** 課題の説明 **
医療機器ソフトウェアの規制に関する文章のうち、「そのため、FDAは以下のペー」から「62304(医療機器ソフトウェア ‐ ソフトウェアライフサイクルプロセス)が実質的な規制要件となった。」までを一字一句違えずに書き写してください。

** 提供本文 **
近年、規制当局(特にFDA)は医療機器におけるソフトウェアの承認審査を強化してきている。
2010年にFDAは510(k)プロセスの見直しを実施した。従前は510(k)におけるソフトウェアのレビュがかなり不十分だったため、安全性の確保されていない機器が市場に出回り、市場での機器のリコールが相次いだ。
その結果、FDAは議会から糾弾された。
そのため、FDAは以下のページにまとめられているようなアクションプランを立てた。https://www.fda.gov/aboutfda/centersoffices/officeofmedicalproductsandtobacco/cdrh/cdrhreports/ucm239448.htm
また、下記資料の196ページを見ると、FDAが510(k)サブミッションに対し、AI(additional information:申請資料における追加資料の提出)を要求する率が上昇していることが分かる。https://www.fda.gov/downloads/ForIndustry/UserFees/MedicalDeviceUserFee/UCM575208.pdf
本邦においても、2017年11月より、IEC 62304(医療機器ソフトウェア ‐ ソフトウェアライフサイクルプロセス)が実質的な規制要件となった。
IEC 62304は、2006年5月に発行され、日本では2012年にJIS化(JIS T 2304)された。2014年11月に施行された医薬品医療機器法第12条第2項において参照される「最新のライフサイクルモデル」となっている。
IEC 62304は、米国FDAにおいても2008年7月にRecognized Consensus Standardと認定されている。
IEC 62304は「医療機器ソフトウェア」の開発と保守に関するプロセスを規定している。
日本以外でも欧州・北米・中国などにおいて医療機器申請時にIEC 62304に基づくソフトウェア開発の証拠が必要である。
つまりIEC 62304に従って「医療機器ソフトウェア」を開発しなければ、国内外においてソフトウェアを搭載した医療機器(単体プログラムを含む)を販売することができない。
しかしながら、IEC 62304は非常に難解である。
一般にプロセス規格は各社によってまちまちの解釈が行われ、手順書の内容が大きく異なってしまう。

** 提供資料 **

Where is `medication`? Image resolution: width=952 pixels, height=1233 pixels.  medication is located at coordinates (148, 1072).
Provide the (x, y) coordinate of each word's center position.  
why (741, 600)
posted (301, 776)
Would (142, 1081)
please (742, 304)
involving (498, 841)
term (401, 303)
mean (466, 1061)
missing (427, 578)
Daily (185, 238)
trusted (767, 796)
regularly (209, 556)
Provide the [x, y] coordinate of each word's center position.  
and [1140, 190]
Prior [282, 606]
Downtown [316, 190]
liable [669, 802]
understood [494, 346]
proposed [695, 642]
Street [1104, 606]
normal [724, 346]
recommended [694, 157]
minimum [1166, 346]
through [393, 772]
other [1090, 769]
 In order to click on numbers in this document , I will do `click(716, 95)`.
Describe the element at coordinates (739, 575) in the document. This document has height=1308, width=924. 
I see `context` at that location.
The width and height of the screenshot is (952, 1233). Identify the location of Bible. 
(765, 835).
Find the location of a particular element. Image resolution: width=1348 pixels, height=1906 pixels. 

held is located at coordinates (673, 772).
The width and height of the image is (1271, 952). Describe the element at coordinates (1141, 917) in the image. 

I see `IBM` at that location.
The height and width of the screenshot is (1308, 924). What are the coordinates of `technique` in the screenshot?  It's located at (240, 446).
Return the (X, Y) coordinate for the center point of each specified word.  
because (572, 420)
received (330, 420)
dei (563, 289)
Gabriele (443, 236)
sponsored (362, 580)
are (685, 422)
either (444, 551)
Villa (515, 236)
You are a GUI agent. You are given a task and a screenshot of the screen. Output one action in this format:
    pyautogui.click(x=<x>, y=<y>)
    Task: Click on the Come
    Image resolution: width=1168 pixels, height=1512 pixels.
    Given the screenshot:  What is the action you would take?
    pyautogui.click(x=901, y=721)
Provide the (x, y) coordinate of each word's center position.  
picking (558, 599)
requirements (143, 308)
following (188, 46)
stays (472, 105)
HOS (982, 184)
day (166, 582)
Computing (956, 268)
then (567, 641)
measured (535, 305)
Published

** 解答 **
そのため、FDAは以下のページにまとめられているようなアクションプランを立てた。https://www.fda.gov/aboutfda/centersoffices/officeofmedicalproductsandtobacco/cdrh/cdrhreports/ucm239448.htm
また、下記資料の196ページを見ると、FDAが510(k)サブミッションに対し、AI(additional information:申請資料における追加資料の提出)を要求する率が上昇していることが分かる。https://www.fda.gov/downloads/ForIndustry/UserFees/MedicalDeviceUserFee/UCM575208.pdf
本邦においても、2017年11月より、IEC 62304(医療機器ソフトウェア ‐ ソフトウェアライフサイクルプロセス)が実質的な規制要件となった。